Copy out all of the data word for word. Omit every picture.

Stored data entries

»»

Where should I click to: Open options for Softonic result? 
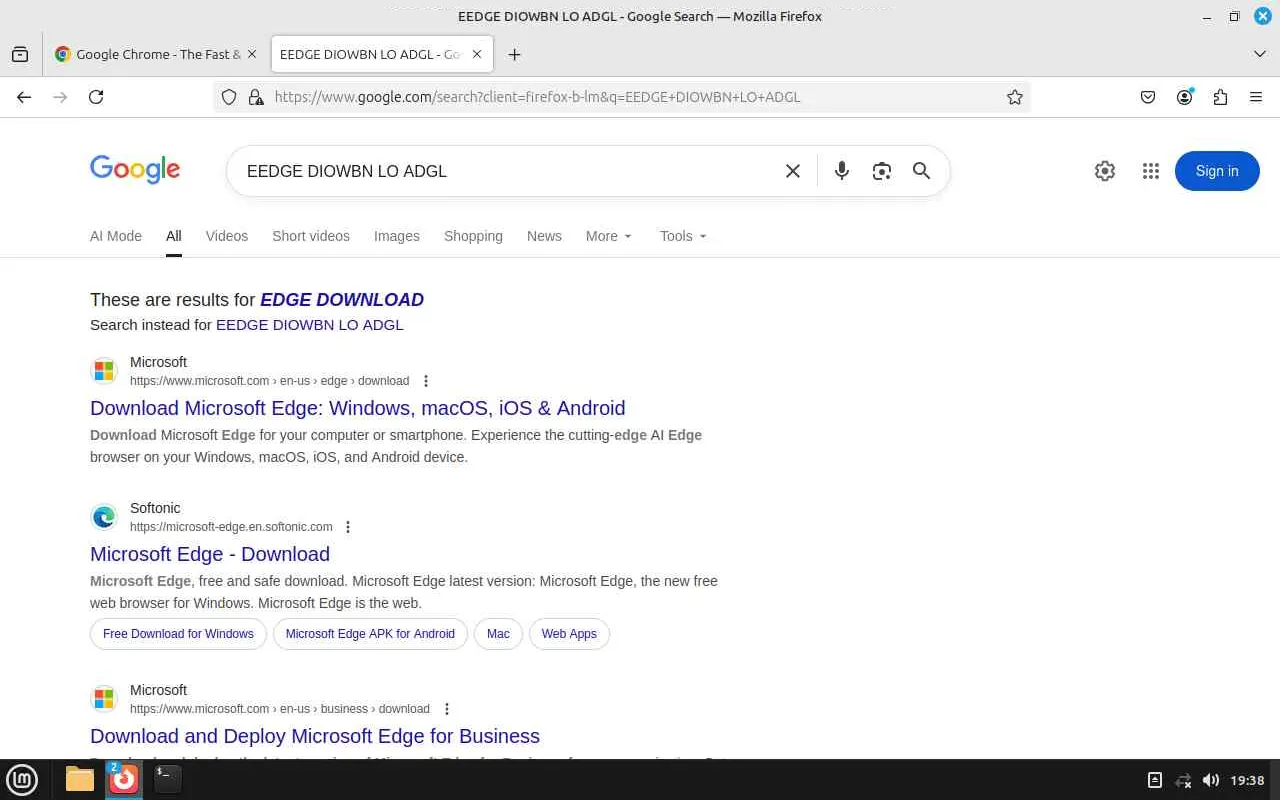[348, 527]
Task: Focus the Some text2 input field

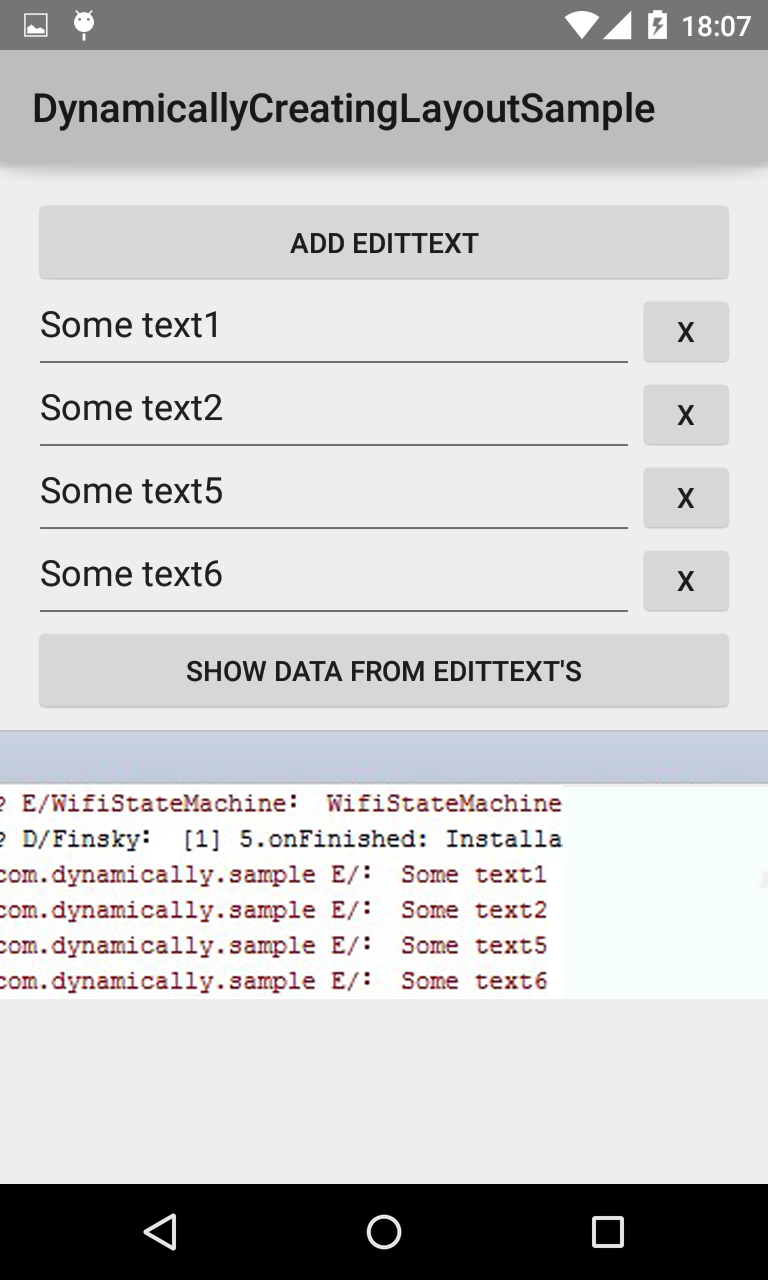Action: pyautogui.click(x=334, y=414)
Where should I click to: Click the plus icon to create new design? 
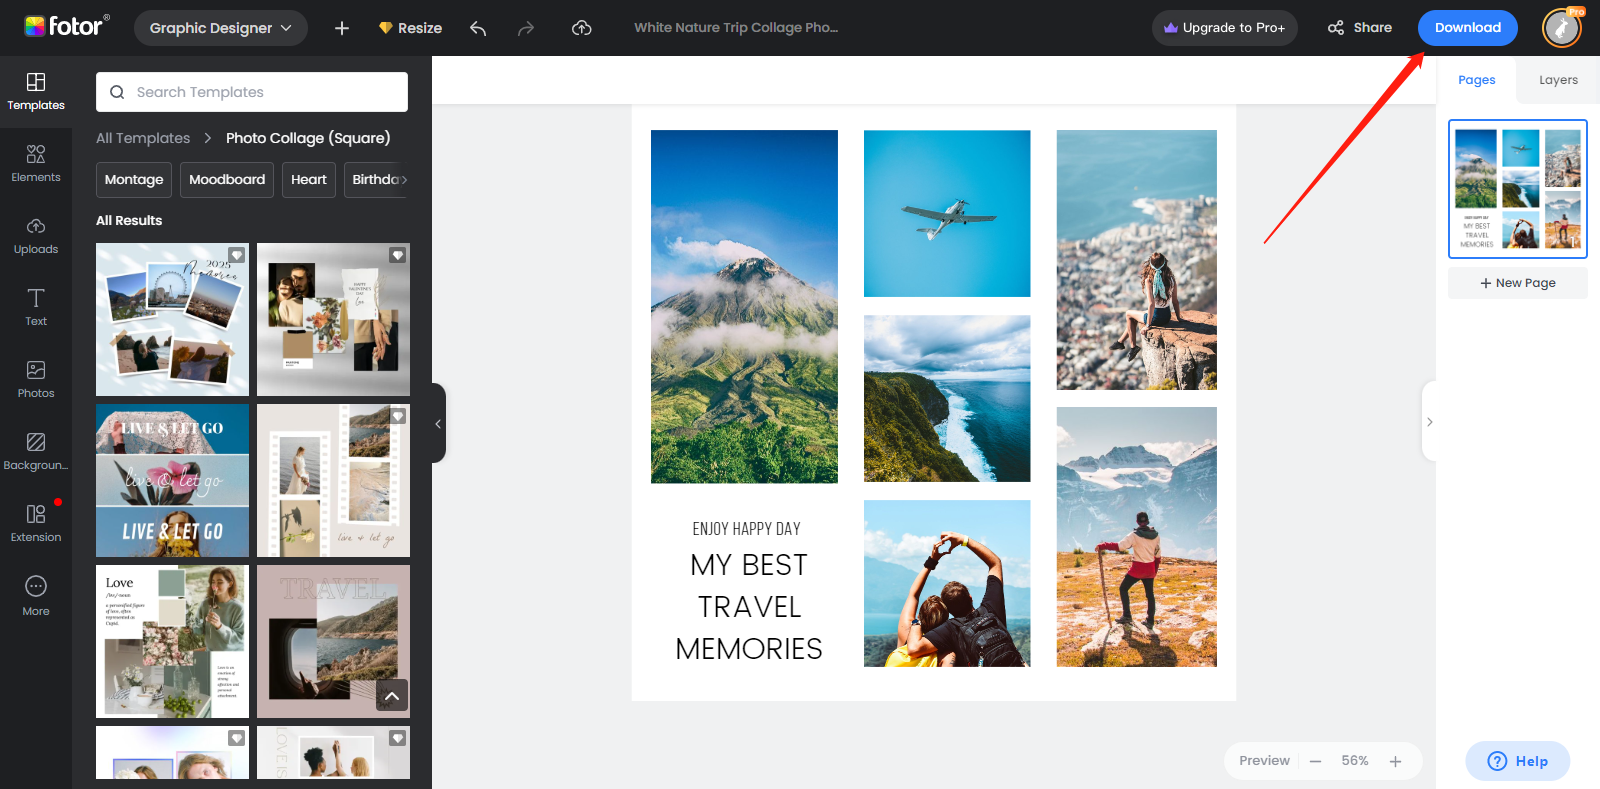click(x=342, y=28)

««

RESULT BELOW:
Where should I click to: Open options for Softonic result? 
[348, 527]
Task: Focus the Some text2 input field

Action: pyautogui.click(x=334, y=414)
Where should I click to: Click the plus icon to create new design? 
click(x=342, y=28)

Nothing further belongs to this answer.